**Goal of the exercise**. Nothing but the lines from the one with "Image resolution: width=600" through the final line of the entries below should be written out, each exactly as given.

**Input material**.
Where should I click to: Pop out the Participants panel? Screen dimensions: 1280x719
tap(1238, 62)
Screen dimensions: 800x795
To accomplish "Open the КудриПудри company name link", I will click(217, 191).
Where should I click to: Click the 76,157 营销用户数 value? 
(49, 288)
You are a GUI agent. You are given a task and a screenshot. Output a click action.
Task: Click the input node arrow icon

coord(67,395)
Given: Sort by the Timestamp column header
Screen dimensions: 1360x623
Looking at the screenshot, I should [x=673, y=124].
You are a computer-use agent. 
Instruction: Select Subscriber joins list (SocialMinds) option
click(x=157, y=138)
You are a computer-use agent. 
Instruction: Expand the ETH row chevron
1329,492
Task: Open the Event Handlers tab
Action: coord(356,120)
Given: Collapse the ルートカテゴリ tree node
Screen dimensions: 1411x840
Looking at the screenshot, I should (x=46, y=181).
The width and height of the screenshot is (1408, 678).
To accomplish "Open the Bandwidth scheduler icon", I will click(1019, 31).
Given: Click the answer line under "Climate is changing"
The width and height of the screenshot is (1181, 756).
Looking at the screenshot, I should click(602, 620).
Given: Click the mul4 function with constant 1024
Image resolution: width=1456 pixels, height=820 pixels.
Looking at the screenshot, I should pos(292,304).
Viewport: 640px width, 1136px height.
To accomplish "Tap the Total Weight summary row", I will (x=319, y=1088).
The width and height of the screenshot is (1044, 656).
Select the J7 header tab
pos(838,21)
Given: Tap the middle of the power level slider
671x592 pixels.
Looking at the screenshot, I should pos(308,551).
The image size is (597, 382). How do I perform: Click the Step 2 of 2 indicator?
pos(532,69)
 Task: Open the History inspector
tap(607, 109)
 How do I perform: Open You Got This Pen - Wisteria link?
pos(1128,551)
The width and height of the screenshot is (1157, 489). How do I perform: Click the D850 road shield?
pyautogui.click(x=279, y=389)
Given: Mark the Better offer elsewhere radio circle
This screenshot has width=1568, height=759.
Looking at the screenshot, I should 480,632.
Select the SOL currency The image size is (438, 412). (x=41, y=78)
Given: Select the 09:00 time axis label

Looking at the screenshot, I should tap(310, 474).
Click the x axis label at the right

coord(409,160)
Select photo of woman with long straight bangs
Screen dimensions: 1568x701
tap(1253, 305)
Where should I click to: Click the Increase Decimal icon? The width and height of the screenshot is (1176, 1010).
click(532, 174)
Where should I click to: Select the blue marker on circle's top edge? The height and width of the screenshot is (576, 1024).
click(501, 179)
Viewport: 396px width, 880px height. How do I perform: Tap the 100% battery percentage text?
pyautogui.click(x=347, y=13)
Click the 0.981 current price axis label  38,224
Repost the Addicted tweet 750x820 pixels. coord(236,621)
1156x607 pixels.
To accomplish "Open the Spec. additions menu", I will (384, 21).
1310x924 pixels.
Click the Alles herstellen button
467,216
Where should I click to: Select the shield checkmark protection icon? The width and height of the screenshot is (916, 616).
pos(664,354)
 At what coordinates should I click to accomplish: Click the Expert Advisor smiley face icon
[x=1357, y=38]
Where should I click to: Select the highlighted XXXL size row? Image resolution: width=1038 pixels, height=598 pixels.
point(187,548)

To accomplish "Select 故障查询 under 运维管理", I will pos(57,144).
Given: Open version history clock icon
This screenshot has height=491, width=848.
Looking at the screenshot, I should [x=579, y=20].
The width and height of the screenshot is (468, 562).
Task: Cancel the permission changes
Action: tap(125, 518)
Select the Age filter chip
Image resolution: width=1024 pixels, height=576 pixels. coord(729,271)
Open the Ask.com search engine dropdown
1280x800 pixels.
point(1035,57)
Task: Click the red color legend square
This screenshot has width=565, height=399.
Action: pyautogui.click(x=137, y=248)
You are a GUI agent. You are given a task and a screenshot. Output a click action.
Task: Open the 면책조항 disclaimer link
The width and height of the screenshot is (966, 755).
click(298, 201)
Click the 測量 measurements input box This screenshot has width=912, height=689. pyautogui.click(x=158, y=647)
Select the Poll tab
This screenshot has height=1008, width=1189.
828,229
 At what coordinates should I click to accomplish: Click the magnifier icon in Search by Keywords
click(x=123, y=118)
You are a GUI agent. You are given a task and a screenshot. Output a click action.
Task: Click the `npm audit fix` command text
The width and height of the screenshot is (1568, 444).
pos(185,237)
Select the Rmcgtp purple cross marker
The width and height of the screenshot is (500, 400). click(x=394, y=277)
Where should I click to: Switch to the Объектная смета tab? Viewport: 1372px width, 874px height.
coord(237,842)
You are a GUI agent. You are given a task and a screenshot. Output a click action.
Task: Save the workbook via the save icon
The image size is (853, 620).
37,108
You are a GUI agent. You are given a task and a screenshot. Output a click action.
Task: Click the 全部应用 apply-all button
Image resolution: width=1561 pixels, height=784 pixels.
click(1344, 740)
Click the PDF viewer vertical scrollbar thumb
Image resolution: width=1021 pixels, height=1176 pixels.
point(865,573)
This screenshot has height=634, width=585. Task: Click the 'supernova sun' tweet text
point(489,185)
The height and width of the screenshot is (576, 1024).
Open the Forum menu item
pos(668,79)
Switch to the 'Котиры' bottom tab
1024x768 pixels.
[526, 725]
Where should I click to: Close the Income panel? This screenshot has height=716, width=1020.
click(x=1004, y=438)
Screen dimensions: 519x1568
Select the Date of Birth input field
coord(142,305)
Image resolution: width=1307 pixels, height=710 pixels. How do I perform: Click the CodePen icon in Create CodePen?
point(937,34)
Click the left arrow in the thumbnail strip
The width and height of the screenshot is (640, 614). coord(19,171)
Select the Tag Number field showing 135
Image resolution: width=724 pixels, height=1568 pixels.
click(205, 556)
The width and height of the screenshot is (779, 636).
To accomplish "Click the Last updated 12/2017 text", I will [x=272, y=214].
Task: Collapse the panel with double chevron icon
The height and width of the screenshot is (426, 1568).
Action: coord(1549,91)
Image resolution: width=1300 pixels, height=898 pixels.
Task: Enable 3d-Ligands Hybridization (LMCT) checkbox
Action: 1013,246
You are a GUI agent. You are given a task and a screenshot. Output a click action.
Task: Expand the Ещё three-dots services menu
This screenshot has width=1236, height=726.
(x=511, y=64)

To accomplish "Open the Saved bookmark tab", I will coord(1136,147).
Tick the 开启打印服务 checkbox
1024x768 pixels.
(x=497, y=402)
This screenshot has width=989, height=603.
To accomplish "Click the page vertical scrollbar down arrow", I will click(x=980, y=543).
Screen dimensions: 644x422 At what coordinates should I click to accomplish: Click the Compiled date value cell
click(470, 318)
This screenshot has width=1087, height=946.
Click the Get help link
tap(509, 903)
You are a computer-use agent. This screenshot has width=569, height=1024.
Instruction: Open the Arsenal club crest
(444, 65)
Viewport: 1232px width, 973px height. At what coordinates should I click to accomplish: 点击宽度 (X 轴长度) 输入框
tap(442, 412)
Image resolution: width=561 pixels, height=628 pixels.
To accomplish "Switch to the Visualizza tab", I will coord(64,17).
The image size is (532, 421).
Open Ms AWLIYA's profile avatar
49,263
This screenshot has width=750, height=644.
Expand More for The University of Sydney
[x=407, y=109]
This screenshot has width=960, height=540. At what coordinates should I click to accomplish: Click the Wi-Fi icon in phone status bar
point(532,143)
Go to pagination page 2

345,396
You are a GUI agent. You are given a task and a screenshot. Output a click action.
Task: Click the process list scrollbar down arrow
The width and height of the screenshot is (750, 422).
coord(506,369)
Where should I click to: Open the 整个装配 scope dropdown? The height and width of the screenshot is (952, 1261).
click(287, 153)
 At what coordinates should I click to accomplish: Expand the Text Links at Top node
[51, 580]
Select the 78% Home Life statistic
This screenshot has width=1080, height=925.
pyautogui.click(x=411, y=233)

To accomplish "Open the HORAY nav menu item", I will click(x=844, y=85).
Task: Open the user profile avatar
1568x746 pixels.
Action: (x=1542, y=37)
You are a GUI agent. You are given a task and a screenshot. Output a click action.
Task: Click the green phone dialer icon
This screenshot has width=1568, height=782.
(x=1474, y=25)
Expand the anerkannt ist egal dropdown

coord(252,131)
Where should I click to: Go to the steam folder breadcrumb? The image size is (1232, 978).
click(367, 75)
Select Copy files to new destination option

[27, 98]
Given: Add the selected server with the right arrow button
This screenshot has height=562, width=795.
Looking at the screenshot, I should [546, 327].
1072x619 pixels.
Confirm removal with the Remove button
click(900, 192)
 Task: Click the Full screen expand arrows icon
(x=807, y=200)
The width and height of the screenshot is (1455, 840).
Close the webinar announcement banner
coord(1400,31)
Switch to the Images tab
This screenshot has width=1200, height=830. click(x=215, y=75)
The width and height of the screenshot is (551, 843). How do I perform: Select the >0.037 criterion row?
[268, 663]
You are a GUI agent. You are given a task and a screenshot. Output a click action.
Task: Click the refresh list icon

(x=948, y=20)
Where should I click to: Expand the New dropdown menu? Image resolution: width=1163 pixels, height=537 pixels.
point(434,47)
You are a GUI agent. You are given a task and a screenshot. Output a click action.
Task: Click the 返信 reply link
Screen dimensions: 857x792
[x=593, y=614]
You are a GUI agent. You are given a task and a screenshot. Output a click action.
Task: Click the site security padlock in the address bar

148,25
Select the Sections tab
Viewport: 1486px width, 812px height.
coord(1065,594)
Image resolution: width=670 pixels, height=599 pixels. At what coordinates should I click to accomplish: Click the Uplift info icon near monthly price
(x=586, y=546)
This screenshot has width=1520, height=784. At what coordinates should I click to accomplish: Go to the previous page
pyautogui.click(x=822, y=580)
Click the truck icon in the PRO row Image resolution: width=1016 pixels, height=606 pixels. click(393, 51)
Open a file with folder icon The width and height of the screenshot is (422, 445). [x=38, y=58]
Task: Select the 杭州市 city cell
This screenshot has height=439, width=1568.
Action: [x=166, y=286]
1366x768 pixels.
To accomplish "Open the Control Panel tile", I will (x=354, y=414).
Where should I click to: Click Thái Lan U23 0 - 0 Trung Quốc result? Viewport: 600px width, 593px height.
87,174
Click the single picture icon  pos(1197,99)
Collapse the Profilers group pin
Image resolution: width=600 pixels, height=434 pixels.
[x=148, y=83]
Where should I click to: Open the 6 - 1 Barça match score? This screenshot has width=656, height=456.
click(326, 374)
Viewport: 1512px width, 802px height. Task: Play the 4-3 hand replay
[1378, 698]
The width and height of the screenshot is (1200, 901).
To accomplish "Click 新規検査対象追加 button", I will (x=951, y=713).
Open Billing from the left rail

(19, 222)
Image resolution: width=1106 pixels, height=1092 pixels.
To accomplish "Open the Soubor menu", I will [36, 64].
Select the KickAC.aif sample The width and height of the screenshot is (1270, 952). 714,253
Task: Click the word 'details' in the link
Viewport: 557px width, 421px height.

**Answer area**.
Image resolution: width=600 pixels, height=434 pixels.
[x=148, y=83]
Where should I click to: Open the 6 - 1 Barça match score? This screenshot has width=656, height=456.
click(326, 374)
Viewport: 1512px width, 802px height. Task: Play the 4-3 hand replay
[1378, 698]
The width and height of the screenshot is (1200, 901).
To accomplish "Click 新規検査対象追加 button", I will (x=951, y=713).
Open Billing from the left rail

(19, 222)
Image resolution: width=1106 pixels, height=1092 pixels.
To accomplish "Open the Soubor menu", I will [36, 64].
Select the KickAC.aif sample The width and height of the screenshot is (1270, 952). 714,253
Task: Click the word 'details' in the link
Viewport: 557px width, 421px height.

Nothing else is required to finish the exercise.